Second wave of coronavirus to hit Delhi, not big as first one, say experts
Coronavirus in Delhi: Delhi was hit by a sharp first wave of coronavirus, which confined people to their homes, closed businesses and forced a drastic change in their lifestyle.
Coronavirus in Delhi: Delhi was hit by a sharp first wave of coronavirus, which confined people to their homes, closed businesses and forced a drastic change in their lifestyle. The dip in the curve of new infections on a daily basis at an aggregate level seems to be offset to an extent and it appears the first wave may be over.
The second wave will not be massive like the first wave of what we saw in Delhi for example, and it will be quarter to the tenth in size, said Professor Karl J Friston, Scientific Director Wellcome Trust Centre for Neuroimaging Institute of Neurology, University College London, UK.
Speaking at Covid-19 modelling webinar series organized by Indian Institute of Public Health, Gandhinagar, Friston, citing his mathematical model, said "We don't have to worry too much about the second wave; the simulations suggest the second wave of coronavirus may not be bigger as the first wave by far, it will be much smaller second wave."
He added that in his opinion, the main worry is that the second wave can come in the northern hemisphere in winter and get confounded with seasonal influenza. "The second wave will not be a massive first wave, what we saw in Delhi for example. It will be a quarter to the tenth in size of that", added Friston.
Responding to a query on a mathematical model predict when an epidemic will end or slow down in a particular country, Friston said the time constant for some countries of the first wave and possible second wave is in the order of 6 months, and cited the example of the UK, Spain, and Italy. "It looks longer for Brazil, US and India, which means your end may be several months or may be a year after the end of the European experience", he added.
Queried on his mathematical model citing 80 per cent of the population is immune to Covid-19, Friston said "I think if you accept and commit to this notion of heterogeneity on the basis of the evidence, then half of the population at this stage hasn't yet had to deal. Each country starts off with an epicentre usually in a high density city and high transmission scenario, and that slowly spreads to other cities."
He added, "At the beginning the countries at the outbreak, if two or three major cities were infected then we could say that 80 per cent of the population was yet to experience the epidemic. For India, 40 per cent or possibly 30 per cent of the population is yet to get infected."
Elaborating on the aspect of immunity in the people against the viral infection, Friston said one of the key parameters is the effective loss of immunity therefore in the short term and cited the sharp first wave in Delhi or London. "Month by month the loss of immunity, on how long small and crucial part of the population who are immune and more importantly, how quickly this proportion declines overtime", added Friston.
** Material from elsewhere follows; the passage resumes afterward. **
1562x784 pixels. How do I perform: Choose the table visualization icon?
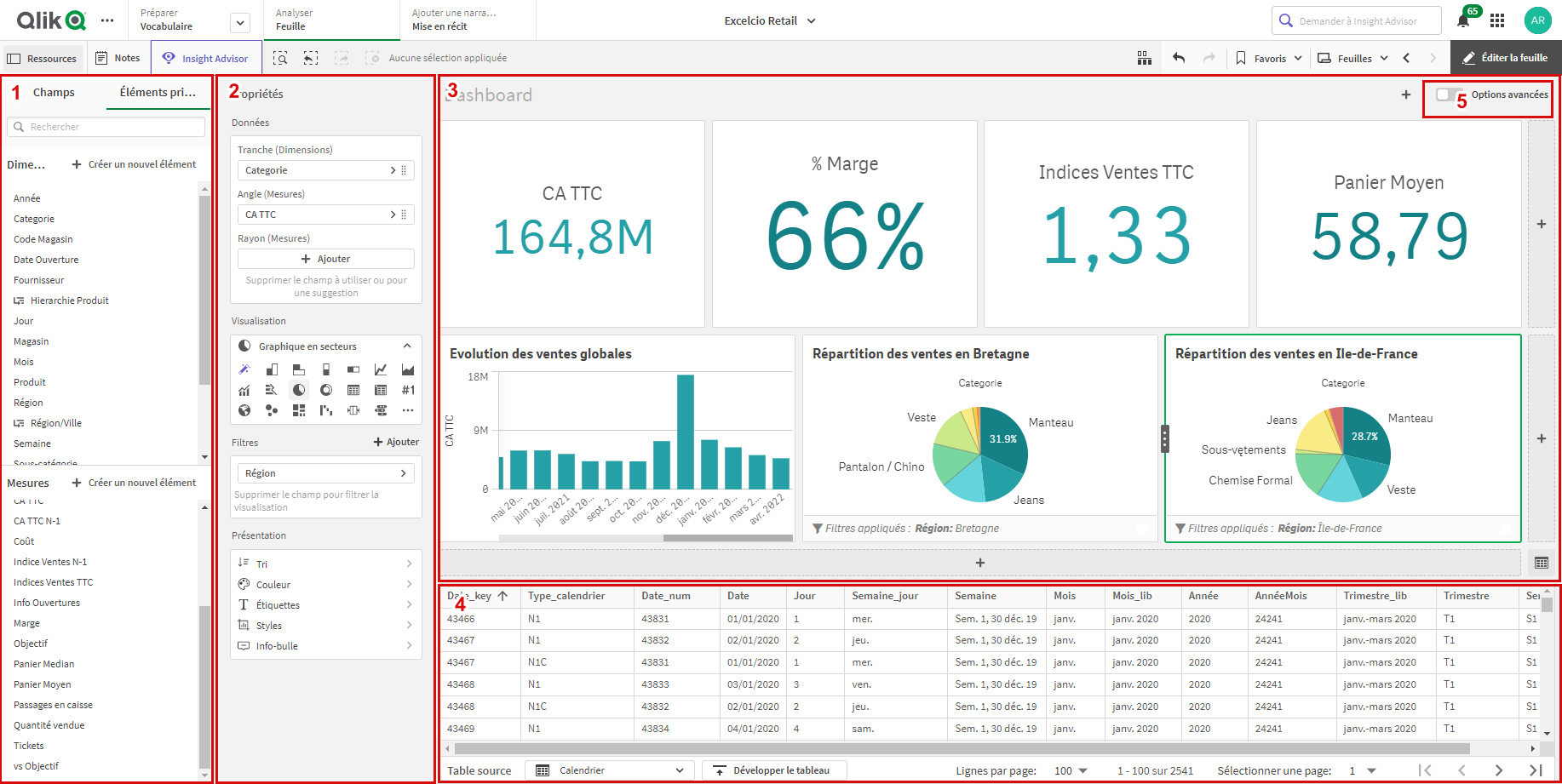coord(353,390)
He insisted that the slow erosion of immunity may occur in three to six months, and citing his mathematical model said the second wave in the UK may occur around Christmas or shortly after Christmas. "If the order of immunity is for 32 months or several years, then the second wave will be pushed further and further into the future, or the limit may not occur, and if does occur when there is effective vaccine around", said Friston.
He elaborated that at the moment there have been provisional attempts to examine the UK and Germany -- as they have the same climate, geospatial conditions and same number of people -- yet fatalities in Germany were extremely less in comparison with the UK.
"Population density has a big effect on transmission, the bigger question is the difference between Europe and India, Brazil, where damage seems to be much more protracted. In Brazil and the US the full shape or transient of the first wave has not yet revealed itself," he added.